Pixel coordinate grounding data

* * * * *

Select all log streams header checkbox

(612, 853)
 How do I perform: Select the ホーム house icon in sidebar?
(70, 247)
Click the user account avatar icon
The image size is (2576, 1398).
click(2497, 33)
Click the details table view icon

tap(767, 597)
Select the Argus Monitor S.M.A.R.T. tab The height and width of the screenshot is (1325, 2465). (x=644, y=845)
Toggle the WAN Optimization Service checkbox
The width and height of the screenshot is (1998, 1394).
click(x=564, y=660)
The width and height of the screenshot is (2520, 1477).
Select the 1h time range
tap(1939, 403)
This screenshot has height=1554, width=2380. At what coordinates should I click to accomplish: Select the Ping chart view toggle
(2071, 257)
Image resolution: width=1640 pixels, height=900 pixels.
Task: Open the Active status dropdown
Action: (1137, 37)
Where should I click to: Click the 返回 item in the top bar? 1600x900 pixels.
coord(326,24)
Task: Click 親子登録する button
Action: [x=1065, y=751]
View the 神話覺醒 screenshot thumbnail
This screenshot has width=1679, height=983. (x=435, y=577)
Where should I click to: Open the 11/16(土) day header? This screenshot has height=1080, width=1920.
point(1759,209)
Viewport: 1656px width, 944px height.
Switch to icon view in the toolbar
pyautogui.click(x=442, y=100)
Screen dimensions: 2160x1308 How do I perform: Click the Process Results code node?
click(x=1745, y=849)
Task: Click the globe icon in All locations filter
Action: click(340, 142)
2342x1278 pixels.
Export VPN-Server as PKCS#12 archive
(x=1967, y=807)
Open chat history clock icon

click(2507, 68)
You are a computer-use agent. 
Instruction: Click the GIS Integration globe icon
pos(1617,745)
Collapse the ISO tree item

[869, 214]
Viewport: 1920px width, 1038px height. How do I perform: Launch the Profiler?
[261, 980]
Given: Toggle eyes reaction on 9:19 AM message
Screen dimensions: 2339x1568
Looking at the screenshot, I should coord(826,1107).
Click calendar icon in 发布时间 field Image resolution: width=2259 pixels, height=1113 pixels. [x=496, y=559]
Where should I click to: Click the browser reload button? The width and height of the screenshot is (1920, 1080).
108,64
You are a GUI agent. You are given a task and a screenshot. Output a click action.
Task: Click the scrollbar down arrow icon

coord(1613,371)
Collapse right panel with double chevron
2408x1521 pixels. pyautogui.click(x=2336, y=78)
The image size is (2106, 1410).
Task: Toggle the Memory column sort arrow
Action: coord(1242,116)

* * * * *

Out of the entries, report each line that contains the word "agent".

You are a computer-use agent. 
You are a GUI agent. You are given a task and a screenshot. Output a click action.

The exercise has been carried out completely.